» **Aim A**
Copy the AWS cost optimization text starting at "The Complete AWS" and ending at "than anyone expected.", substituting "projects" for "engagements".
» **Aim B**
Resume the AWS cost optimization article from the point where it stops.

--- Start Text block ---

DevOpsil
Cloud Cost
82%
Fresh
Part 1 of 5 in Cloud Cost Cutting

The Complete AWS Cost Optimization Playbook: Compute, Storage, Networking, and Reserved Capacity

Dev PatelDev Patel15 min read

The Number That Should Scare You

The average AWS customer wastes 32% of their cloud spend. Not my opinion — that's data from multiple FinOps Foundation studies. For a company spending $50,000/month, that's $192,000 per year set on fire.

I've run cost optimization engagements across dozens of organizations, from startups burning through runway to enterprises with seven-figure monthly bills. The savings are always there. Every single time. And they're usually larger than anyone expected.

This playbook is the complete system I use. We're covering every major cost category, from the obvious wins to the optimizations that require real engineering effort. Every recommendation includes the expected savings range so you can prioritize.

Before You Optimize: Build Visibility

You can't optimize what you can't see. Before touching anything, set up cost allocation.

Tagging Strategy

Every resource needs at minimum these tags:

# Enforce required tags with AWS Config
aws configservice put-config-rule --config-rule '{
  "ConfigRuleName": "required-tags",
  "Source": {
    "Owner": "AWS",
    "SourceIdentifier": "REQUIRED_TAGS"

--- End Text block ---
--- Start Excerpted data ---

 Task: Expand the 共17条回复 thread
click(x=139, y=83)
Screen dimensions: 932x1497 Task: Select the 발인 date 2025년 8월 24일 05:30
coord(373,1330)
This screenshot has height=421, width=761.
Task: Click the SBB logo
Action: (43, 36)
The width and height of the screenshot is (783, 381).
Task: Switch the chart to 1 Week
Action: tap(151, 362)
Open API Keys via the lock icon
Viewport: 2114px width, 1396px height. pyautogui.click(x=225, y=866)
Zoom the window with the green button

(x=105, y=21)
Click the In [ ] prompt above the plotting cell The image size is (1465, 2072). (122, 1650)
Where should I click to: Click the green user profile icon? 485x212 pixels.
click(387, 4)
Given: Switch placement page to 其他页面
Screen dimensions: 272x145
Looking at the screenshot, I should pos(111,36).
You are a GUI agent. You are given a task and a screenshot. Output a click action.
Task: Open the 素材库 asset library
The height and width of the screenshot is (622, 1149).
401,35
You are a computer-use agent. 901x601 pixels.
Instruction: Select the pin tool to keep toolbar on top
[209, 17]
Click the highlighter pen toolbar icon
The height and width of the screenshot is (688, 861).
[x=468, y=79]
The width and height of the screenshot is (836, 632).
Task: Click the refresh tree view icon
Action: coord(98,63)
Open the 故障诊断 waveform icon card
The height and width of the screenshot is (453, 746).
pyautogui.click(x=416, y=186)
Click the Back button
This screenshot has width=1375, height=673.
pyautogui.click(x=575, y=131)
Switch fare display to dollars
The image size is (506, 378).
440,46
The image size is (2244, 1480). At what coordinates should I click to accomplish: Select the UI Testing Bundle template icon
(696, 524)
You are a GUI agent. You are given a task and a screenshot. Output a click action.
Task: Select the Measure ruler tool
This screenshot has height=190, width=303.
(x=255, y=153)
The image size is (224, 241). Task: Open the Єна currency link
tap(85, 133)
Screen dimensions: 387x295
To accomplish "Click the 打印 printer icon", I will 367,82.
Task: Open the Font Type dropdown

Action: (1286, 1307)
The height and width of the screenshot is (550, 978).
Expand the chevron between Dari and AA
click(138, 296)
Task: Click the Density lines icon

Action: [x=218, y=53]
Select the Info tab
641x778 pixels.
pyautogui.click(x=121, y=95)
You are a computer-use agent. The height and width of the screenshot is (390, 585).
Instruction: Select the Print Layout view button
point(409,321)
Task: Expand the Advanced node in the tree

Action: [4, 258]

--- End Excerpted data ---

» **Final result A**
The Complete AWS Cost Optimization Playbook: Compute, Storage, Networking, and Reserved Capacity

Dev PatelDev Patel15 min read

The Number That Should Scare You

The average AWS customer wastes 32% of their cloud spend. Not my opinion — that's data from multiple FinOps Foundation studies. For a company spending $50,000/month, that's $192,000 per year set on fire.

I've run cost optimization projects across dozens of organizations, from startups burning through runway to enterprises with seven-figure monthly bills. The savings are always there. Every single time. And they're usually larger than anyone expected.

» **Final result B**
  },
  "InputParameters": "{\"tag1Key\":\"Environment\",\"tag2Key\":\"Team\",\"tag3Key\":\"Service\",\"tag4Key\":\"CostCenter\"}"
}'

Cost and Usage Report

Enable CUR with hourly granularity. This is your single source of truth.

aws cur put-report-definition --report-definition '{
  "ReportName": "hourly-cost-report",
  "TimeUnit": "HOURLY",
  "Format": "Parquet",
  "Compression": "Parquet",
  "AdditionalSchemaElements": ["RESOURCES", "SPLIT_COST_ALLOCATION_DATA"],
  "S3Bucket": "your-cur-bucket",
  "S3Region": "us-east-1",
  "S3Prefix": "cur",
  "RefreshClosedReports": true,
  "ReportVersioning": "OVERWRITE_REPORT"
}'

Query your CUR data with Athena to find waste:

-- Top 20 most expensive resources last 30 days
SELECT
  line_item_resource_id,
  product_product_name,
  SUM(line_item_unblended_cost) AS total_cost,
  MAX(resource_tags_user_team) AS team
FROM cur_database.cur_table
WHERE line_item_usage_start_date >= date_add('day', -30, current_date)
  AND line_item_line_item_type = 'Usage'
GROUP BY 1, 2
ORDER BY total_cost DESC
LIMIT 20;

Category 1: Compute (Typically 50-60% of Spend)

EC2 Right-Sizing — Expected Savings: 20-40%

Most instances are oversized. Here's how to find them systematically.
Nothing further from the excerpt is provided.